Problem to solve - Output every entry verbatim.

━━ Given records ━━

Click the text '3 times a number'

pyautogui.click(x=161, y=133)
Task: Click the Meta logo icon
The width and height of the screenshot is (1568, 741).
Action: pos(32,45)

━━━

Written answer -
Click the text '3 times a number'

pyautogui.click(x=161, y=133)
Task: Click the Meta logo icon
The width and height of the screenshot is (1568, 741).
Action: pos(32,45)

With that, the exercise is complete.